I’m always surprised by what does and what doesn’t come under criticism with a Rate the Dress. I knew the print and non-symetrical matching of last week’s credited-as-1860s-almost-certainly-early-1850s-instead frock wouldn’t be everyone’s favourite, but it didn’t occur to me that quite a few of you would castigate it for the anatomy it was meant to fit over. The lady who wore it couldn’t help her very long torsos and slope-y shoulders (and the shoulders, at least, were very fashionable at the time)! Many of you did, however, appreciated the pairing of a very busy fabric with a very simple design, which helped to give the dress a modest but respectable 7 out of 10.
This frock, from the Hillwood Estate Museum, features very muted fabrics, and the transitional silhouette of 1909ish, as fashions moved from the sweeping skirts and drooping bodices of the first decade of the 20th century, to the raised waists and slim columnar shape of the second.
This evening dress still features the sweeping skirts, but they are considerably restrained.
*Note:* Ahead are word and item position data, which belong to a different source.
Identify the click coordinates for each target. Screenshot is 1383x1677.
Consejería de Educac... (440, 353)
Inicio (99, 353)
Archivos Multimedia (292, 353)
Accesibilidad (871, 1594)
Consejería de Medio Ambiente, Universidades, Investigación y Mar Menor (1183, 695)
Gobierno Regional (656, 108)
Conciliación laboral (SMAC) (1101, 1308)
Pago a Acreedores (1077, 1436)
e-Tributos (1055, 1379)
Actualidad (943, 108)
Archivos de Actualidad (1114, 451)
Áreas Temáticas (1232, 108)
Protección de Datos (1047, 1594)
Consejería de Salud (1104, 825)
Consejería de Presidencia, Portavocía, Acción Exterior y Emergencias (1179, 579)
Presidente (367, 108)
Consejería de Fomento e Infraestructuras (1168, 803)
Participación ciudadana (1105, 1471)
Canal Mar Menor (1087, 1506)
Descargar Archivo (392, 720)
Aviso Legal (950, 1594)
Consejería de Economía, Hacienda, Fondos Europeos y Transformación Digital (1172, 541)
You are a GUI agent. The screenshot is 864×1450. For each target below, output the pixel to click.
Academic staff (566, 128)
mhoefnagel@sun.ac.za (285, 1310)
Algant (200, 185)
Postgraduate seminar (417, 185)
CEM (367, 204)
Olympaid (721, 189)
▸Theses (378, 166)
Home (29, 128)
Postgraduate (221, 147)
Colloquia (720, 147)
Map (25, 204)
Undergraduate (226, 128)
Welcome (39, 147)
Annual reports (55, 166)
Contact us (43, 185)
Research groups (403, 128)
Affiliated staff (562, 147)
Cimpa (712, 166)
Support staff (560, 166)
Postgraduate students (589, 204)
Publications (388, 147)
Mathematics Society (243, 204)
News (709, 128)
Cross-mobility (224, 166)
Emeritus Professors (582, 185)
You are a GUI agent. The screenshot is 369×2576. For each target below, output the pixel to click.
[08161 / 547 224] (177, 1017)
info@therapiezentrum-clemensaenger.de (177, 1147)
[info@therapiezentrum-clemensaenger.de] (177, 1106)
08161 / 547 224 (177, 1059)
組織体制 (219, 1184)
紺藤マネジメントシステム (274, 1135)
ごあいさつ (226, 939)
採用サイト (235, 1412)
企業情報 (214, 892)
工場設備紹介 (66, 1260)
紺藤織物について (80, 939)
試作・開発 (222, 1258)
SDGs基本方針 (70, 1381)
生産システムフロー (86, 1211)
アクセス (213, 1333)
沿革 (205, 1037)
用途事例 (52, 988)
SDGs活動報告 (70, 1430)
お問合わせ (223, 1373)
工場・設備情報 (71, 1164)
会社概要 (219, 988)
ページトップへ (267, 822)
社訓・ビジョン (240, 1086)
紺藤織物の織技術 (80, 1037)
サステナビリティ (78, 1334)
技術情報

The colours are the fashionable pastels of the 1900s, given a slightly off-tone twist that anticipates the wilder colours of the 1910s. A slight hint of blousing in the bodice remains, but the waist is raised, and the sleeves hint at the newly fashionable kimono or dolman sleeves, albeit with a very uber-feminine Edwardian touch of bows.
How do you feel about the mix of styles? Is it the best of both eras?